In the usual implementation of BULL and BEAR tokens, balances are periodically adjusted such that exposure is increased when your tokens are in profit and exposure is decreased when your tokens book a loss.
The advantage of this model is compounding gains when in profit and reducing losses when the market moves against your position. The disadvantage of this model is the potential for increased losses when there is increased exposure and decreased profits when there is decreased exposure.
An Alternative Model
The mentioned properties of BULL and BEAR tokens are neither good nor bad in itself, they can be used to provide a different kind of risk exposure compared to having a perpetual position.
However, what if we could have BULL and BEAR tokens that behave more similarly to perpetual contracts?
The simplicity of BULL and BEAR tokens with non-compounding profits / losses combined with a simple to use swap interface could appeal to a wide user audience.
One possible modification to allow BULL and BEAR tokens to follow the performance of a perpetual contract is for the system to use a particular price as a reference.

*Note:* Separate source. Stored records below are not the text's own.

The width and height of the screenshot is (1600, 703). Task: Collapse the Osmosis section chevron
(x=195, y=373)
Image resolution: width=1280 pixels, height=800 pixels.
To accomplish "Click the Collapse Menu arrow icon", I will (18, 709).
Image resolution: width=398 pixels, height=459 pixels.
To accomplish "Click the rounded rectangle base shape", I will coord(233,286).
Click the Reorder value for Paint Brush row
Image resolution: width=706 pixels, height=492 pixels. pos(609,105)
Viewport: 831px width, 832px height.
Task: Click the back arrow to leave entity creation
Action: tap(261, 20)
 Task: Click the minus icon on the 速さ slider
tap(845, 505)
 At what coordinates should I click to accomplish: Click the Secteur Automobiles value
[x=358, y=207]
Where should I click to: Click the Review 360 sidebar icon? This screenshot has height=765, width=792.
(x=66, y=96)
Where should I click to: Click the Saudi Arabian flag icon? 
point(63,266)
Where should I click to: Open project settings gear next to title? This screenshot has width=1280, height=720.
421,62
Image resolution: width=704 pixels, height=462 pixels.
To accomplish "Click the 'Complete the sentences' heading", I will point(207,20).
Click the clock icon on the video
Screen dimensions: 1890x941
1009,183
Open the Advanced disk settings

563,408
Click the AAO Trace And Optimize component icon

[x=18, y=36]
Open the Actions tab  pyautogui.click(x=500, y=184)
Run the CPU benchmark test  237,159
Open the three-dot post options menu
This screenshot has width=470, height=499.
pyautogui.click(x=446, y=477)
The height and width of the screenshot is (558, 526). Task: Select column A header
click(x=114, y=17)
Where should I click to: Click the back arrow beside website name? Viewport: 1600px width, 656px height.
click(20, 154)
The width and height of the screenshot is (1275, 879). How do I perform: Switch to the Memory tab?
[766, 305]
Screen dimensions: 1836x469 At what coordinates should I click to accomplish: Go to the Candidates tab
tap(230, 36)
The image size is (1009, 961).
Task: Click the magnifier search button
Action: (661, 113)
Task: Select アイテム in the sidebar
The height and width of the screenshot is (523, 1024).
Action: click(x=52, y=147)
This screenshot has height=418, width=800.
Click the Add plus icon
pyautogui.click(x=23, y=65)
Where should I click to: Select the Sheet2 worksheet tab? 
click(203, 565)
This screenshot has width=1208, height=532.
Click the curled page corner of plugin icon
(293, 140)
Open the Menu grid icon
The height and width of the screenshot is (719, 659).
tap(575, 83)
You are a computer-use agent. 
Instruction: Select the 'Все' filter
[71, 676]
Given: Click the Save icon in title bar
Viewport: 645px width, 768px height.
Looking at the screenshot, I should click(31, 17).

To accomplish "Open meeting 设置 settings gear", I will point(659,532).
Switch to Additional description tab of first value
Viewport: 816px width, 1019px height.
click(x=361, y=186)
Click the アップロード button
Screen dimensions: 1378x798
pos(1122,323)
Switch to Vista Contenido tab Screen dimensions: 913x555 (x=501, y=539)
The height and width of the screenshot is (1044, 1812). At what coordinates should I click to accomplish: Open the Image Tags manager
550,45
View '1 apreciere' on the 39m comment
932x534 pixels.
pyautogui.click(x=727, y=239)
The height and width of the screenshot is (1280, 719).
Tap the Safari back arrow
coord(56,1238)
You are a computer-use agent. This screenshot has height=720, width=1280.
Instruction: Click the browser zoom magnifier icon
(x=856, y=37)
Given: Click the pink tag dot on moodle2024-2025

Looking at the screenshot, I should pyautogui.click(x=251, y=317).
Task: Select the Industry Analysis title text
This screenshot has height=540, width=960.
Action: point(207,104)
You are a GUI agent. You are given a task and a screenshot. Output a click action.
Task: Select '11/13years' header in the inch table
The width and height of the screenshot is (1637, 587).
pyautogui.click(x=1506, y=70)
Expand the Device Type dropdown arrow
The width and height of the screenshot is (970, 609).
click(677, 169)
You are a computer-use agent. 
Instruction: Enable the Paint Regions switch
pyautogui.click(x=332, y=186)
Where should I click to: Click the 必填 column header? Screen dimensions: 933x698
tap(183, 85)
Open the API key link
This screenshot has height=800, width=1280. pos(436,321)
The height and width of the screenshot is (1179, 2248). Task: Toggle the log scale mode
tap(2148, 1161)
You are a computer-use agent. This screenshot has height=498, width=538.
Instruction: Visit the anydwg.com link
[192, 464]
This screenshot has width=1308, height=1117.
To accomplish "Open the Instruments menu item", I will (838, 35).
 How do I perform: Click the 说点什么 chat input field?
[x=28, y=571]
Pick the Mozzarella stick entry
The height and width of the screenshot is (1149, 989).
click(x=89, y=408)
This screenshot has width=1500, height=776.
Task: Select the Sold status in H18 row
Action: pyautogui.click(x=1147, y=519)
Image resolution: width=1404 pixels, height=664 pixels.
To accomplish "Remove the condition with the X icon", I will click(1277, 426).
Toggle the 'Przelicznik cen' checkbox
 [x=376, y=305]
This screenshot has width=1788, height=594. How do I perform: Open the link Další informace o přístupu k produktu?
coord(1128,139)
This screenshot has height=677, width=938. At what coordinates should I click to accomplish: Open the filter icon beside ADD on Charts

Here is an example of 3X BULL and 3X BEAR token performance without a fixed price reference:
Since there is no fixed reference, the calculation of profits and losses is always relative to the last known price + quantities. In this case, even though the BULL and BEAR tokens were bought at $1000, when the price moved from $1100 to $1000, this is calculated as a price movement of ~9%. The total position size of BEAR tokens is taken to be 7, so at Time 3, the position size of the BEAR tokens becomes 7 * (1 + 0.09… * 3) = 8.91.
If we instead use $1000 as the anchor price and use the initial quantities for calculation, the performance would look like this:
In this model, the sizes of BULL and BEAR tokens are calculated based on the initial quantities and the distance of the price from the anchor price.
The new model looks nice on a simple scenario, but it wouldn’t be usable unless it also works for cases where new BULL or BEAR tokens are bought or sold in between price movements.
When a trader buys new tokens, we adjust the reference balances such that the current balances of other traders are not affected by the purchase and then we assign the buyer with a percentage share of the total BULL or BEAR pool.
Here is an example where 3X BULL tokens are bought in between a price movement:
In this example, a third trader buys BULL tokens after the price moves to $1100. When the price decreases back to $1000, the third trader books a loss of ~11.5%. This is less than the expected loss on a 3X leverage position since the BEAR side is smaller and only a total of 3 tokens need to be paid to the bears. Interestingly, the first trader ends up with more tokens than before.
If at Time 4, the price had instead increased, then the sizes would look like this:
In this case, the third trader makes a profit of ~11.5%. While the leverage is less than the target leverage, both profits and losses are proportionate and fair.
When tokens are sold, the same calculation to adjust the reference balance is done.
The tradeoff of using an anchor price is that leverage will reduce as the distance between the current price and the anchor price increases.
An example to illustrate this:
In this example, both BULL and BEAR positions are balanced at Time 3. At Time 4, the price increases to $1200, and BULL 1 gets their intended leverage of 3X since they bought their BULL tokens at Time 1. For BULL 2, they made a profit of ~23% on a ~9% price movement, which works out to a leverage of 2.55X.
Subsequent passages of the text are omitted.